▼
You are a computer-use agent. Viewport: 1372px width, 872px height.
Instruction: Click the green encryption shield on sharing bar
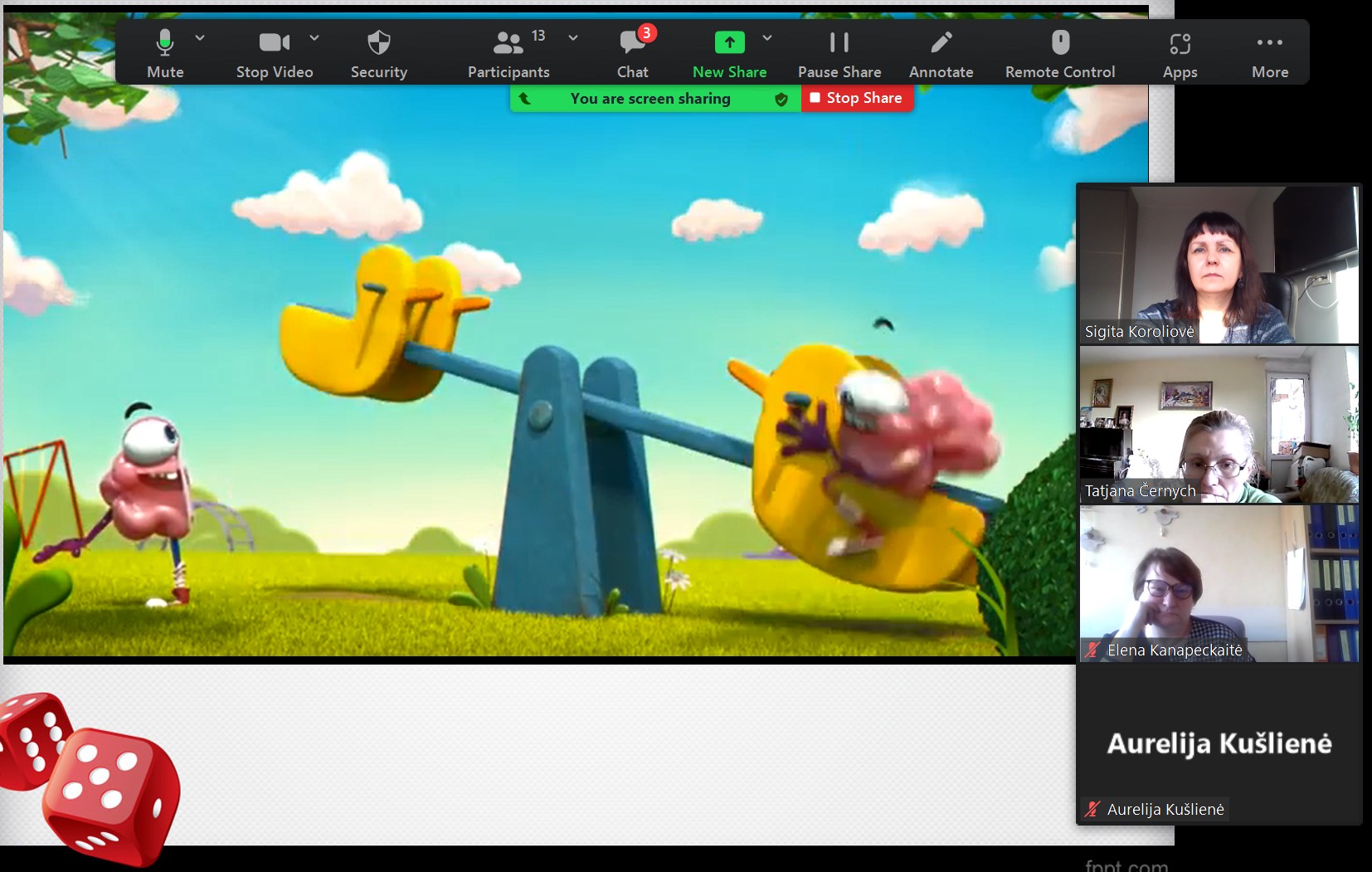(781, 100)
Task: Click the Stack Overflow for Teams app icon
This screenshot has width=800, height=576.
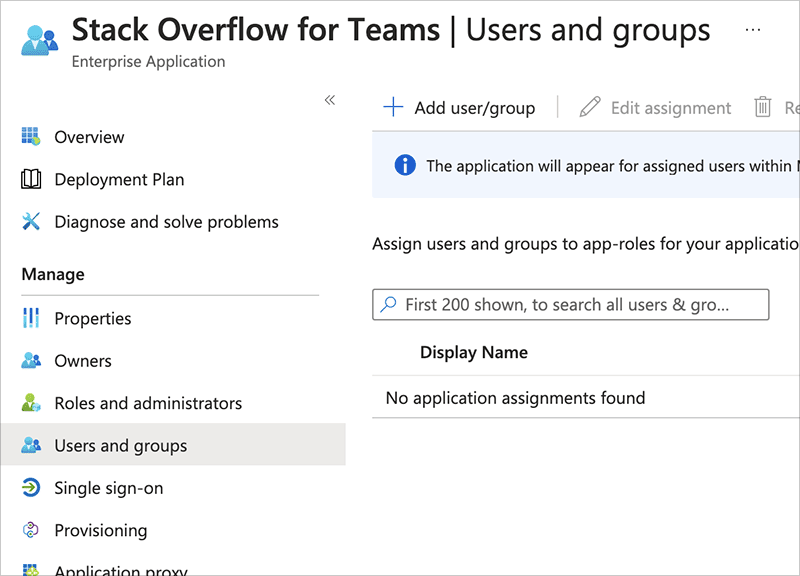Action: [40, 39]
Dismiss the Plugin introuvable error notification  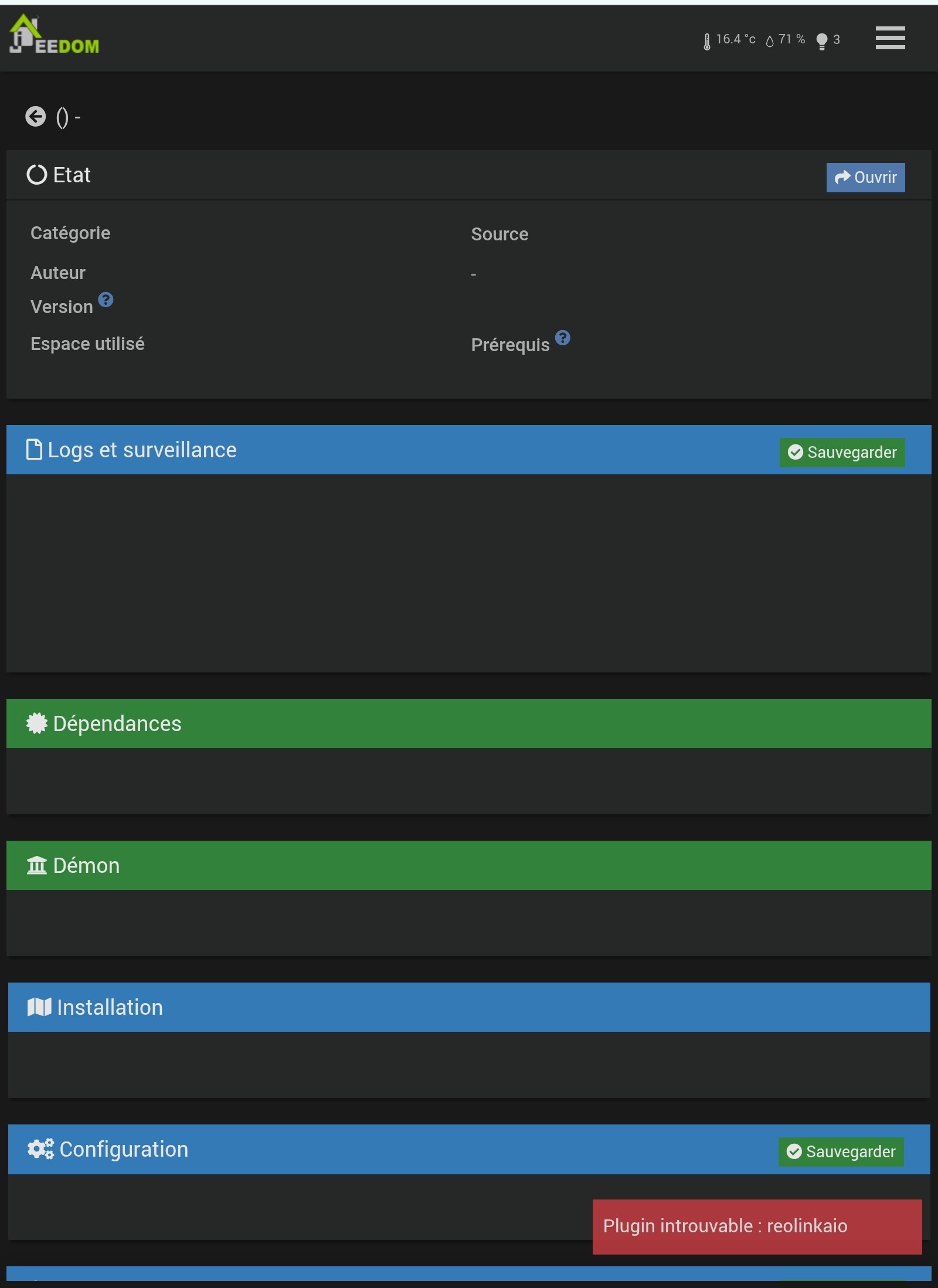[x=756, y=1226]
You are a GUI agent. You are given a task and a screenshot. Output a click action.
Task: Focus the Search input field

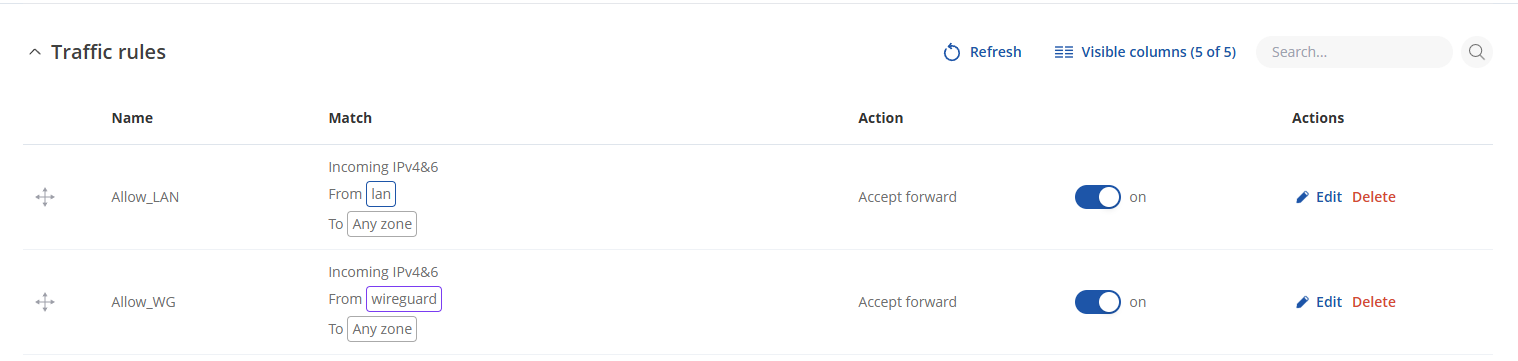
▲
_TASK TO COMPLETE_
Pull every line containing the word "agent" out of the material and copy it.

_SOLUTION TO THIS EXERCISE_
You are a computer-use agent. Viewport: 1372px width, 872px height.
You are a GUI agent. You are given a task and a screenshot. Output a click action.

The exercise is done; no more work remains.